Galatrai sudaba, a pesar del frío de aquel maldito mediodía. Ígur se impacientó ante aquellos ojos orgullosos que no le dejaban respirar, que le dañaban más que la indignidad de todos los encargos insultantes del Imperio juntos. ¿Qué se había creído aquel desgraciado? ¿No se había enterado de que a él le daba igual cargar con una culpa, que el único problema era la pura transferencia estética, la traición al propio sueño? De repente se volvió a indignar, se dio cuenta de que era débil, y que todo eran excusas y dilaciones, que si Galatrai se lo hubiese llegado a proponer, él incluso le habría ayudado a huir.
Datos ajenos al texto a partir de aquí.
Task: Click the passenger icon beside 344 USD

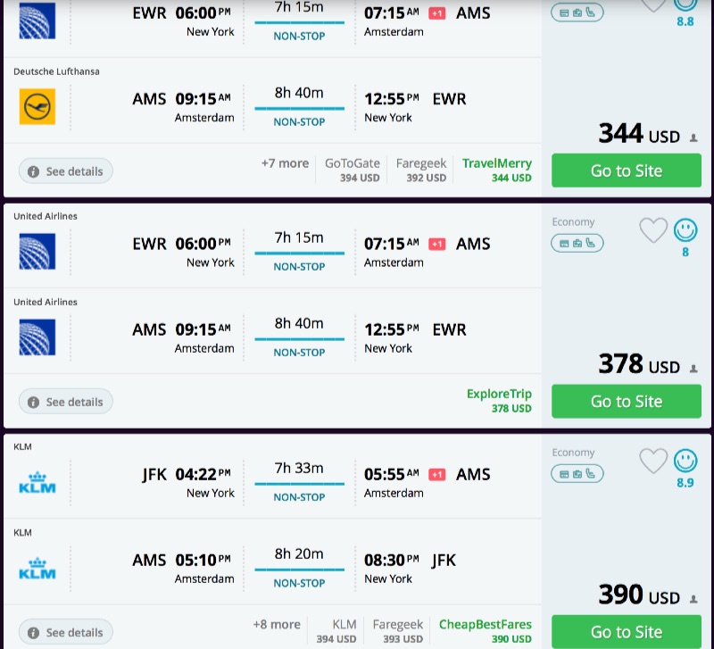Action: coord(693,138)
Daba lo mismo si Ifact le había elegido la víctima adecuada para ponerlo entre la espada y la pared o si, realmente, toda la especulación pertenecía tan sólo a su delirio y ese hombre desafiante que se agitaba delante suyo era únicamente un criminal a quien sus superiores, que confiaban en él, le habían encargado que enviase donde le correspondía. Sí, debía de ser eso; era extraño que no se hubiera dado cuenta a simple vista de que no era más que un degenerado y un criminal.
– ¡Basta de cháchara! -dijo, y de un solo golpe de espada a dos manos le cortó la cabeza en redondo; saltó hacia atrás para no salpicarse y, una vez el cuerpo hubo resuelto su caída y se hubo asentado en la horizontalidad definitiva, lo arrastró lejos de la evidencia del público y extrajo de él las tres pruebas obligadas para demostrar que el trabajo se había cumplido escrupulosamente.
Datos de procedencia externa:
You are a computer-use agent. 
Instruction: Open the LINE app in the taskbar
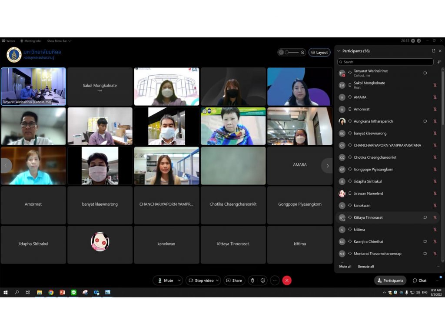click(73, 292)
Aquella tarde, después de la visita de rutina a la Equemitía, en donde se le notificó la formalización de la cita con el Secretario de Relaciones Exteriores del Príncipe Bruijma para el sábado por la mañana, Ígur fue a la Anagnoría de la Cabeza Profética. Allí fue recibido de inmediato por el Maestro de Ceremonias, un hombrecillo untuoso, de aire afeminado, que se frotaba las manos sin cesar, que le invitó a pasar por la entrada especial, lejos del público.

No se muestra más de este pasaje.